26.01.2023, 14:59
W przypadku zespołu polskiego zmiana trenera występuje bardzo często i futbolowi fani z naszego kraju. Piłkarska reprezentacja Polski w ostatniej dekadzie była prowadzona przez pięciu trenerów. Wyłącznie jeden z ich wszystkich doprowadził do tego, że polska kadra narodowa wywalczyła bardzo duży sukces i należy to podkreślić. Mówimy tutaj oczywiście o Adamie Nawałce, który dał radę na Euro w 2016 roku dostać się do ćwierćfinału turnieju mającego miejsce we Francji razem z kadrą Polski. Wtedy kadra narodowa Polski odpadła po rzutach karnych z kadrą Portugalii, którą na tym turnieju prowadził Santos. Przewodniczący Polskiego Związku Piłki Nożnej Cezary Kulesza bardzo długo chował przed ekspertami futbolowymi nazwisko kolejnego szkoleniowca. 24. stycznia na Narodowym odbyła się konferencja, gdzie zaprezentowany został kolejny trener reprezentacji narodowej Polski.
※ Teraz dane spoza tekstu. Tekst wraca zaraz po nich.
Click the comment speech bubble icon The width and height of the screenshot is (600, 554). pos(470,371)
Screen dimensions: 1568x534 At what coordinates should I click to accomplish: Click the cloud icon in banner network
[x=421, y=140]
Fernando Santos, który na poprzednim mundialu prowadził narodową kadrę Portugalii będzie następnym trenerem reprezentacji Polski. Zespół narodowy Portugalii dotarł tam do ćwierćfinału, gdzie poległ z zaskoczeniem mistrzostw, czyli reprezentacją narodową Maroka. Santos jak ogłosił prezes Cezary Kulesza podpisał umowę z naszą drużyną do roku 2026. Fernando Santos zaznaczył, iż chce mieć także wpływ na zgrupowania młodszych roczników i nie przybył tutaj jedynie po to, by się zajmować się pierwszą kadrą. Trzeba zaznaczyć, że jest to niesamowity postęp, jeżeli chodzi o stanowisko szkoleniowca kadry narodowej Polski. Do tej pory nigdy w całej historii futbolu w Polsce nie zatrudnialiśmy tak uznanego selekcjonera. Piłkarscy specjaliści zakładają, iż to gigantyczna szansa dla naszego futbolu na zrobienie wielkiego kroku naprzód. Wielbiciele piłkarscy z Polski nie mają wątpliwości, iż zatrudnienie Santosa na stanowisko szkoleniowca, to dla nich fenomenalna wiadomość. Naprawdę wiele jest zdania, iż z tym szkoleniowcem polska kadra narodowa zdoła osiągnąć sukces, na który się zapatrujemy od dłuższego czasu.